SEVEN IDEAS FOR SURVIVING IN SEATTLE ON A BUDGET

C.J. Poole

Published on October 06, 1999

If heaven send no supplies,
The fairest blossom of the garden dies.

William Browne of Tavistock

As any gardener knows, a garden is an unnatural thing that cannot live without regular infusions of labor and supplies. If you don't have time to spend, forget it. But if you're creative, you don't need much cash to make a lovely garden. Here are a few secrets of frugal gardening:

Scrounge. You can salvage plants legally from development sites and along roads slated for widening. I have friends who are devoted to liberating doomed plants, and they've saved apple and pear trees, raspberries, mature grapevines, and other valuable perennials from the bulldozer. The Master Gardener Program Web site (gardening.wsu.edu) offers detailed instructions (including some ecological and legal points to consider) on how to salvage plants, cuttings, and seeds. It also has a database to help you identify plants you find in the wild. In general, you need permission from landowners before you can salvage plants. You can also salvage from properties under development if you get permission. In Seattle, you can learn about a property under development (if you know the address) by checking the city's Permit Tracking System database (www.pan.ci.seattle.wa.us/dclu/).

Forget palm trees. In general, native plants are less fussy and cheaper to care for and they're pretty: Red-flowering currant, Pacific dogwood, salal, orange honeysuckle, Nootka rose, and yellow and blue violets are among the many Northwest natives popular in gardens around the world—why not here, too? The Washington Native Plant Society (323-3336) has helpful information and an annual plant sale in early spring. Cascade Biomes (322-0528) is another native-plant organization with an annual plant sale. But the best deal on native plants is probably the King Conservation District's annual sale, where you can buy bare-root native trees and shrubs for $1 each. Orders for the 2000 sale will be taken in January. Call 764-3410 for details.

Bone up. A little knowledge can prevent many expensive mistakes. The WSU Cooperative Extension Master Gardener program offers free workshops, seeds, and volunteer Master Gardeners to help solve gardening problems. Call the Master Gardener hot line at 296-3440. They also offer an Urban Food Gardeners program: call Sally Anne Sadler for info at 205-6386. The Seattle Tilth Association (633-0451) offers low-cost and free workshops. Among other things, they can teach you how to cut pesticides out of your budget. Tilth's month-by-month Maritime Northwest Gardening Guide ($10) offers detailed advice on what to do when and how.

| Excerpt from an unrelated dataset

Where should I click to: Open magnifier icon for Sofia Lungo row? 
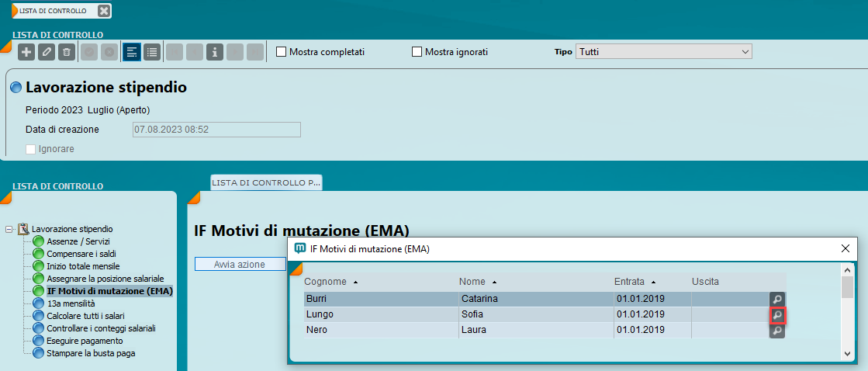tap(777, 315)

Save your seeds. If you grow vegetables or other annuals, you don't have to keep buying seeds or plant starts every spring. Seattle Tilth offers an annual workshop on seed-saving. Hint: It may not work if you use hybrid plants, such as store-bought fruits and vegetables. Buy open-pollinated seed the first year and save your seeds thereafter.

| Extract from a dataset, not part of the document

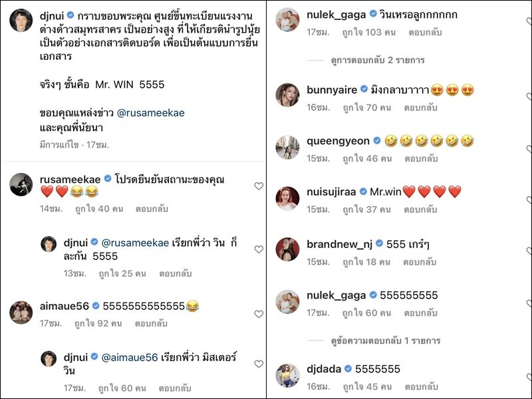Expand the 1 reply under nulek_gaga's 555555555 comment
The height and width of the screenshot is (399, 532).
click(x=386, y=340)
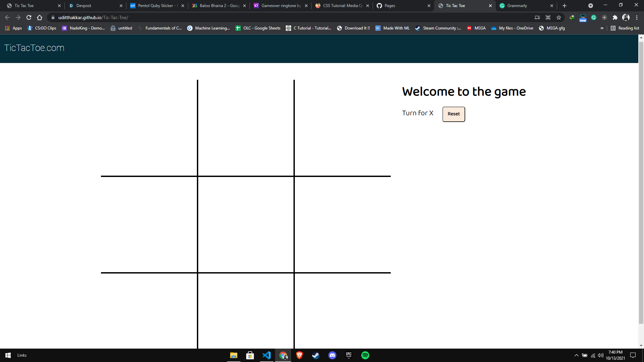
Task: Expand the hidden bookmarks chevron
Action: [x=602, y=28]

You're not PC, you're a cheapskate. If it bothers you to be virtuous, don't think of it as recycling and conservation—call it stinginess. Why buy pricey, toxic, water-fouling fertilizers when you can make your own compost for nothing? There's a 12-month Compost Hot Line to call if it's not cooking properly: 633-0224. Or borrow a truck and haul a $15.95 cubic yard (about 1,200 lb.) of rich Cedar Grove compost, made from recycled Seattle yard waste (call 877-SOILS-4U). Seattle Tilth offers another piece of advice: Water at night, when you won't lose as much to evaporation.

Shop around. There are so many annual plant sales and specialty nurseries in the Puget Sound area that they can't all be listed here. Again, the Master Gardener Web site (gardening.wsu.edu) is worth visiting for its searchable database of specialty nurseries in Western Washington and links to gardening organizations that offer plant sales.